Just days after the attack, Congress passed the Authorization for the Use of Military Force that was understood as authorizing a war in Afghanistan. In fact, it failed to mention a single country. It was a blank check for global war. To date, it has been cited to justify military actions in twenty-two countries.

Bush also argued that the resolution, and the inherent wartime authorities of the president, gave him the authority to wiretap without warrants, kidnap, and even indefinitely detain US citizens. Neither the courts nor Congress could stand in his way. For those not in the United States, Bush set up a prison camp in Guantánamo Bay, Cuba, and approved a global program of forced disappearances (“rendition”) and torture. While Afghanistan was frequently juxtaposed against Iraq as “the good war,” it was clearly never more than an unnecessary assault on a poor country.

On the home front, less than two months after 9/11 (and weeks after Bush had already set up a secret surveillance program at the NSA), the Bush White House rammed through the Patriot Act. This longtime wish list of previously politically unthinkable proposals expanded the scope of national security surveillance and obliterated many of the key post-Watergate reforms of the 1970s. The FBI and Department of Justice criminalized and hounded supporters of Palestinian rights in the name of the war on terror, while Bush helped to censor information about the Saudis’ role in the 9/11 attacks. The Saudis were, of course, longtime business partners of the Bush family.
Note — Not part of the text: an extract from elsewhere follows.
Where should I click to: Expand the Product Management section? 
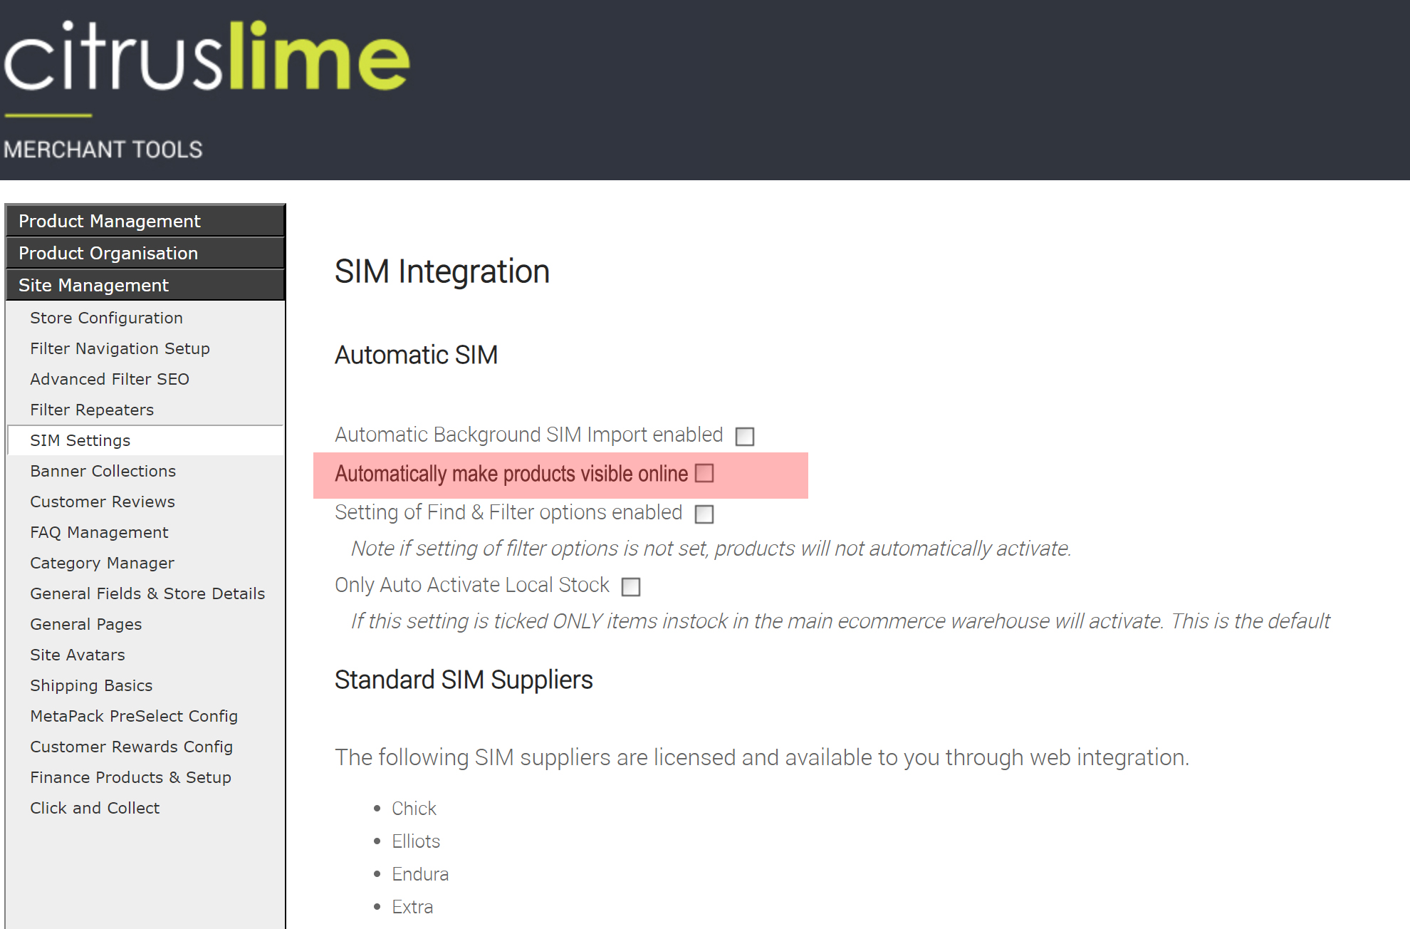tap(145, 221)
Bush rightfully left office disgraced. He was viewed as an illegitimate usurper of the presidency before ever taking office. Not only did he lose the popular vote, but many Americans had doubts that without the intervention of the Supreme Court, he wouldn’t have won the electoral college either.

He launched two brutal invasions, decreed a global war without boundaries and limits, and shredded democracy at home. In spite of priding himself on his ability to keep Americans safe, this was exposed as a complete fallacy in the aftermath of Hurricane Katrina. The public watched in real time as poor and working-class, mostly black, Americans were left to die on rooftops by a cruel and uncaring federal government run by a man who boasted his base was “the haves and the have mores.”

During Bush’s final years in office, the economy suffered the worst crisis since the Great Depression. While a global economic crisis had far deeper roots than one president, it added yet another ignominious failure to Bush’s already packed résumé.

While in the immediate aftermath of 9/11, Bush had the highest approval ratings of any president (92 percent), Bush’s ratings would later plummet to 19 percent. Such a low was not achieved by Richard Nixon or Donald Trump. By the end of his term, 41 percent of Americans believed Bush was not just a bad president but the worst president in US history.

Days after the 9/11 attacks, Bush told the nation of his impending wars, “This crusade, this war on terrorism, is going to take a while.” Three administrations later, it’s still taking a while. The effects of this crusade have been disastrous for the people of the Middle East who live on the other side of US bombs. Our democracy, which Bush degraded, has never recovered from his crusade either.

If Bush is not going to stand trial for war crimes, he should at the very least have the decency to avoid appearing in public as a moral authority on unjustified invasions. Instead, as Bush’s recent gaffe and his audience’s clear amusement at his misstatement demonstrate, neither Bush nor US society has ever really reckoned with the consequences of his imperialist crusade.